[[ MATERIAL SHOWN open ]]
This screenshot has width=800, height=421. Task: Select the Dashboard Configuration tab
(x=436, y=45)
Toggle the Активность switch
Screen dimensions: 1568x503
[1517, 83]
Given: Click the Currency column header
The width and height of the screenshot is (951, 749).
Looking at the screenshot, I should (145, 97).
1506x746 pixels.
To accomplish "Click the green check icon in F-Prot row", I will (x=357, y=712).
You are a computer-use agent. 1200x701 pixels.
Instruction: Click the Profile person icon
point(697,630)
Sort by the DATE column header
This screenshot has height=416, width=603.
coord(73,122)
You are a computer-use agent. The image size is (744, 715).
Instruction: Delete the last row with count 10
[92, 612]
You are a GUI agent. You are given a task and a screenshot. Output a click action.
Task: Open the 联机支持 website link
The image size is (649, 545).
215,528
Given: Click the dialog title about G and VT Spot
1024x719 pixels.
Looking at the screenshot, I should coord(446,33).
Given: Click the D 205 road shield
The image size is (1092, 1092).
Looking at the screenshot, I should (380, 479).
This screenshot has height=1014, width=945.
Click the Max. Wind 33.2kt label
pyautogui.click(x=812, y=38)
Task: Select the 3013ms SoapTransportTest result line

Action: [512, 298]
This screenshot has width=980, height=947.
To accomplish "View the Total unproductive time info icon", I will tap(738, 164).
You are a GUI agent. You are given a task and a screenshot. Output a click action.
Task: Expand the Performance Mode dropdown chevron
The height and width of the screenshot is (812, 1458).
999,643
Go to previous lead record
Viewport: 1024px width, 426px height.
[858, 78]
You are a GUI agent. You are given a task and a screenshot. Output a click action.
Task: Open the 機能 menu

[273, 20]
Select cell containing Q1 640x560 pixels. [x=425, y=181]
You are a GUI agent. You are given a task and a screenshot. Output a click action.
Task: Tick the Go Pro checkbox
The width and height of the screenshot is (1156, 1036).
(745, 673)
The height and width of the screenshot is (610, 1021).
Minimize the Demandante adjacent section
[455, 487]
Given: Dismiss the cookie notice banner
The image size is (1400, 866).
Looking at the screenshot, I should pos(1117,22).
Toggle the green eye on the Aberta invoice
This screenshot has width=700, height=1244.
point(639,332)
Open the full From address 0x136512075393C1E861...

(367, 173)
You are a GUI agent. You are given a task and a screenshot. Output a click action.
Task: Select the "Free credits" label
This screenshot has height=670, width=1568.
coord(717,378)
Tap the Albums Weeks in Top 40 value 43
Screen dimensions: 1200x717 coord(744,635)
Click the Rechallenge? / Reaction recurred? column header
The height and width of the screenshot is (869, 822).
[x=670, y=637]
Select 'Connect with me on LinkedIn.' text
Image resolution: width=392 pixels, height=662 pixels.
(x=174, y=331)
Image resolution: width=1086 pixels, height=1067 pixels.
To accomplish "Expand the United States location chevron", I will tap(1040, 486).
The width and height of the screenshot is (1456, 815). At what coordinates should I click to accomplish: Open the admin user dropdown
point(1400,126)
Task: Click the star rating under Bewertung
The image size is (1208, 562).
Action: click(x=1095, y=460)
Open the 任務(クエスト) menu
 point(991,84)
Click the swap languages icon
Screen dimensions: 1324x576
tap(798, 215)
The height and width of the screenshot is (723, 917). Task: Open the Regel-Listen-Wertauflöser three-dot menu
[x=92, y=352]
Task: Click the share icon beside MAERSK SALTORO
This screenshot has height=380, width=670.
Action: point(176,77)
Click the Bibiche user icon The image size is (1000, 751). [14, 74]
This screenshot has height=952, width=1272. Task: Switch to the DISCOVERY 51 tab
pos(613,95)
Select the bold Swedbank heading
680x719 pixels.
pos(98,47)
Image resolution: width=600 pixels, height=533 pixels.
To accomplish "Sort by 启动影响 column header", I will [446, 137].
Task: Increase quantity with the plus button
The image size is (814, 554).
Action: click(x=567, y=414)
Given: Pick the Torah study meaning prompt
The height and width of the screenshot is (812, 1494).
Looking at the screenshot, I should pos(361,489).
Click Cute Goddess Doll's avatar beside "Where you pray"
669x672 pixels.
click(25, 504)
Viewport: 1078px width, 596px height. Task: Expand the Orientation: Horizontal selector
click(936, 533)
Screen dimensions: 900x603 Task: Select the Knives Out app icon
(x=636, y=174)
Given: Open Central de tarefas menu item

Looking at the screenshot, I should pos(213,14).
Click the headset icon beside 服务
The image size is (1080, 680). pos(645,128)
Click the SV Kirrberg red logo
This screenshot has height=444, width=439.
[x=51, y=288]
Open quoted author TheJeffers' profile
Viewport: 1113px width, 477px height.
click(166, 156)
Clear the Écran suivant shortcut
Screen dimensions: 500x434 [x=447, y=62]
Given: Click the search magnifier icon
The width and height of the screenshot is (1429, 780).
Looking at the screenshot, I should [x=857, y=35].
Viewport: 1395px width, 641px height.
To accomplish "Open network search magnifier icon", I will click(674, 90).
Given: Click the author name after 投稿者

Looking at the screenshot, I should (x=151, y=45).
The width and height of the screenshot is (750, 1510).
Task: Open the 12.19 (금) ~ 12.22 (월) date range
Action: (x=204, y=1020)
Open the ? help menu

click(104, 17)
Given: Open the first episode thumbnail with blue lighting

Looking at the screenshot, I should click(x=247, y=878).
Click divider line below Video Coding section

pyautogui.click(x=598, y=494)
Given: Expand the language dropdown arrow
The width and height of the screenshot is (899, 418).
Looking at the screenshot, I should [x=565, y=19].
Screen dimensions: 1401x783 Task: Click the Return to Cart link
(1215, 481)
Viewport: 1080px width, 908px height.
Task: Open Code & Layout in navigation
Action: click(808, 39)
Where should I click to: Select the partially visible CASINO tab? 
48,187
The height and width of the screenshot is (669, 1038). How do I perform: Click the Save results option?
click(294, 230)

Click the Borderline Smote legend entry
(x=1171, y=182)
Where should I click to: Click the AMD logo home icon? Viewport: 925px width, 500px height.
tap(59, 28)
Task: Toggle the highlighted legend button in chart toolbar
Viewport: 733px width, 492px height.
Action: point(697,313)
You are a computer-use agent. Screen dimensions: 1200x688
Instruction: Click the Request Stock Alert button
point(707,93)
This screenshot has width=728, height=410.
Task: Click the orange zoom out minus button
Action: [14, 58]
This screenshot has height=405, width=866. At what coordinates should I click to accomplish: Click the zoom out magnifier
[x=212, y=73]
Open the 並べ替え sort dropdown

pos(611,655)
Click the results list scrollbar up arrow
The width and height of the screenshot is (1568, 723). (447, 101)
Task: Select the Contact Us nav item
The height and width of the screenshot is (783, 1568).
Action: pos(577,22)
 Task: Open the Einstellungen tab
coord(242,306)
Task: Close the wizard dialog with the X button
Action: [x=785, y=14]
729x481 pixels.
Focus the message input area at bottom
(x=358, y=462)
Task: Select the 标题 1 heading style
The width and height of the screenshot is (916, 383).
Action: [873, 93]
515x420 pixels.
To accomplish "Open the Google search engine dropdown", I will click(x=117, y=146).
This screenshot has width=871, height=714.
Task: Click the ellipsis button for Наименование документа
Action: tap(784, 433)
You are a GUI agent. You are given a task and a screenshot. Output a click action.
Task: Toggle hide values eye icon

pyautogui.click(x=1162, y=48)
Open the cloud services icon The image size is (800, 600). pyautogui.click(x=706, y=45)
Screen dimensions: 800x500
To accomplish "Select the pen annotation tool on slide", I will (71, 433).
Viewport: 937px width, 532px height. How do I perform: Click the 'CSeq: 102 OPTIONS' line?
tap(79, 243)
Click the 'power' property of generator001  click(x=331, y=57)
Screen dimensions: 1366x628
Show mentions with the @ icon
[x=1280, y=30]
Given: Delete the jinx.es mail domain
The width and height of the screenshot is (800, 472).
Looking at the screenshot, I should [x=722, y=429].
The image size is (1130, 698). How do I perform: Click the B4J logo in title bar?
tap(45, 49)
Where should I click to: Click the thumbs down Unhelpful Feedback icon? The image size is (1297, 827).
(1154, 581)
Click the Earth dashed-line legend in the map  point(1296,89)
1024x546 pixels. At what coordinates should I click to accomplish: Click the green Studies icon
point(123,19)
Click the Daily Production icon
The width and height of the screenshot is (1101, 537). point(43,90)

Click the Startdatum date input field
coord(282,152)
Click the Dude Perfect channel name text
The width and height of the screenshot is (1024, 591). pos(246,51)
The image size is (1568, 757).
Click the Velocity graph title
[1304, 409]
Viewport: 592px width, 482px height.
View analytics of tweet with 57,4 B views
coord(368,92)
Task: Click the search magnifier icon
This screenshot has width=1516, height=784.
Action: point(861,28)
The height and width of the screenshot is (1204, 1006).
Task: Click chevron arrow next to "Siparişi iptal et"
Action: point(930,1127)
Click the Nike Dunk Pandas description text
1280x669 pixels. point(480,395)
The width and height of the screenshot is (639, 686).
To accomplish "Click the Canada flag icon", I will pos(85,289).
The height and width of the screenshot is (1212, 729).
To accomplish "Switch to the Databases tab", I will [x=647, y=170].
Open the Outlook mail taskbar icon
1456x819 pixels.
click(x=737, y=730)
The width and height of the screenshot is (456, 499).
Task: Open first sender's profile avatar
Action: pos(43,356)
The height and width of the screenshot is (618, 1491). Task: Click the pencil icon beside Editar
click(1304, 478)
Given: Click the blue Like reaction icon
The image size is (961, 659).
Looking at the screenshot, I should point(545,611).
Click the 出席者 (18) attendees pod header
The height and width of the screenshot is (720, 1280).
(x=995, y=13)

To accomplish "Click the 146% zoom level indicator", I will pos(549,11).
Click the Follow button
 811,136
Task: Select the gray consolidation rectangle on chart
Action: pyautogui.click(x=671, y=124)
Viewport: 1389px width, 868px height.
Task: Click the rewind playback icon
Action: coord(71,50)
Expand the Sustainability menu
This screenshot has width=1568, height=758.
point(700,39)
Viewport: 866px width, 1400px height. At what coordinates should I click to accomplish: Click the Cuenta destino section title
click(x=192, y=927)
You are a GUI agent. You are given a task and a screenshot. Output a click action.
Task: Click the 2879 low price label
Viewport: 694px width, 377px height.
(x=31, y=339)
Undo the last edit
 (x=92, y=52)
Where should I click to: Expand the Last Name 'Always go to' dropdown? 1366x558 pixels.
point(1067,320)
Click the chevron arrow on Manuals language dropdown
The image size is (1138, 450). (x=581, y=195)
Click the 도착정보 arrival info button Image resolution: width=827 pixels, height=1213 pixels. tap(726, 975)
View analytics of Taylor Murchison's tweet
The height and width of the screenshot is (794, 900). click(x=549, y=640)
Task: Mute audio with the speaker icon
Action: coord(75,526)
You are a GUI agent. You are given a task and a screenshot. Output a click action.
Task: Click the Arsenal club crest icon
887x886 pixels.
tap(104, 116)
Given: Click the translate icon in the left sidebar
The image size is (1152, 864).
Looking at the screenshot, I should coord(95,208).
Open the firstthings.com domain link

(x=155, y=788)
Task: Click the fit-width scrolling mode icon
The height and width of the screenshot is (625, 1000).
[[ MATERIAL SHOWN closed ]]
Using the data above, print exactly the lines from the line that contains "Task: Click the share" through the line that contains "Click the Bibiche", with both included.

Task: Click the share icon beside MAERSK SALTORO
This screenshot has height=380, width=670.
Action: point(176,77)
Click the Bibiche user icon The image size is (1000, 751). [14, 74]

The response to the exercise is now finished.